Quote Originally Posted by Savy View Post
If you ask me (no one ever does understandably) what my thoughts are on things like the big bang etc I come to the conclusion that they probably aren't right they are just much more right than everything else. Lots of very ITK scientists have problems with the big bang, or pick from a list of other long theories, yet that doesn't mean you can believe in any old shit to begin with.
Science doesn't make "facts" in the way that math does. Having problems with scientific theories is a core aspect of being a scientist. We're comfortable with some ideas and not at all comfortable with others... and we don't overlap one to another. ALL of our models are incomplete. It's just a matter of how deeply you dig past what "seems reasonable" to get to things that truly aren't well explained.

@ bold: You can definitely believe any old shit to begin, in the middle, and to end with. People are idiots. Self included. We believe all kinds of bone-headed things. Belief is murky, and inconsistency in a belief system is often not a fatal error.

Quote Originally Posted by Savy View Post
It's very important to remember that the scientific community is their own little group of self jerking off wankers too. Not just religion. Anyone who spends their whole life on something and is shown to be wrong is going to be pretty cunty it just so happens that science has a way of moving forward to more correct* answers, religion, spirits, don't.

It also isn't an excuse to reject all the other really good stuff because ohh that's science therefore all science must not be true.

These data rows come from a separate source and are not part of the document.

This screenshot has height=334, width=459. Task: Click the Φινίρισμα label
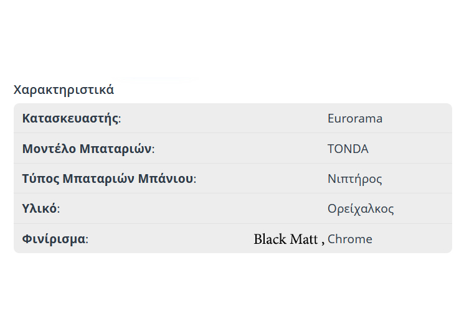54,239
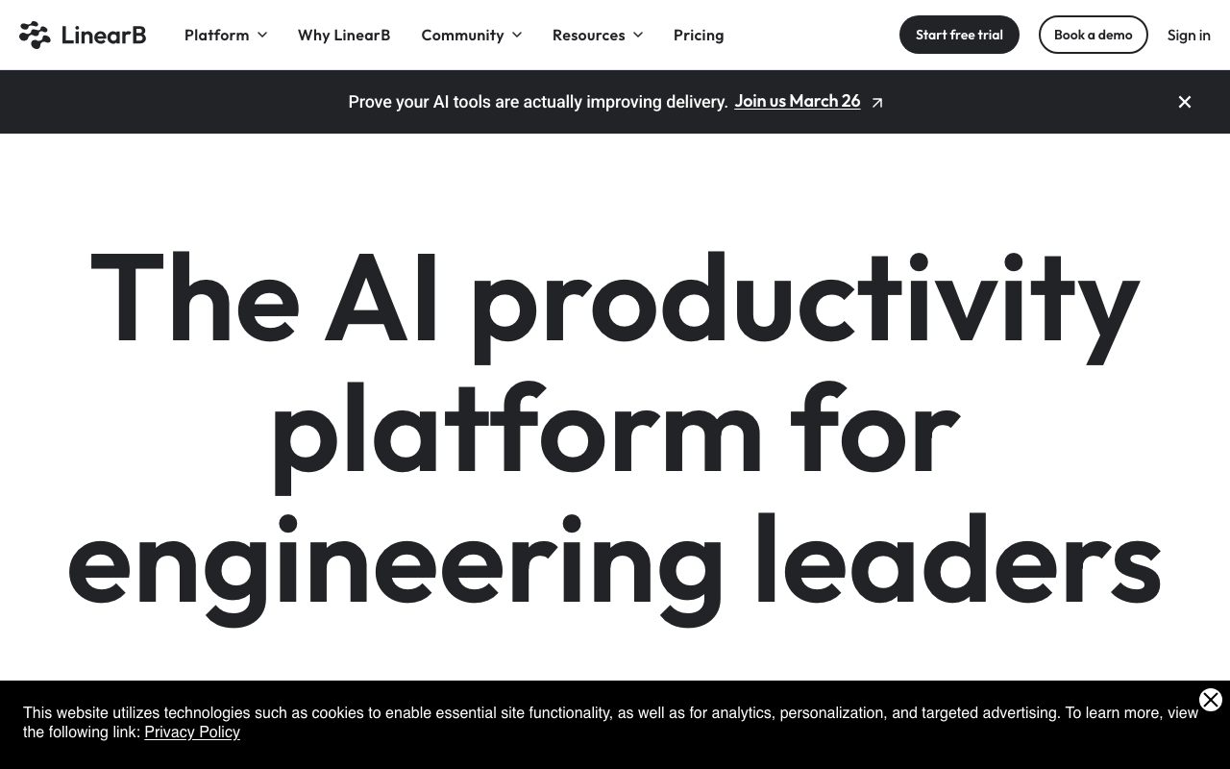Click the diagonal arrow next to Join us March 26

click(x=875, y=102)
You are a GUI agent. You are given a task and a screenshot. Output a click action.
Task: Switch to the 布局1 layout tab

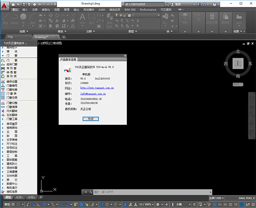pos(20,198)
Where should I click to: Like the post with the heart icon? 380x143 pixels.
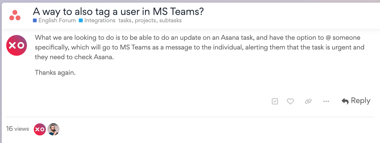tap(290, 101)
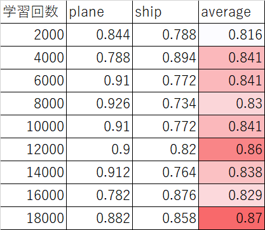This screenshot has width=265, height=230.
Task: Select the 18000 row label cell
Action: point(33,218)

*More correct as in more usable for society not necessarily objective truth that's a whole other ball game.
Yeah. Point? Scientists hang out together because they agree about the utility of scientific method. They further clump into groups of chemists and physicists and engineers, etc. Then further clump into specializations, some of which can span an entire campus's science efforts. This certainly established a group-think tendency, and to a large extent, that's the goal. Sometimes it's detrimental to creative solutions, though.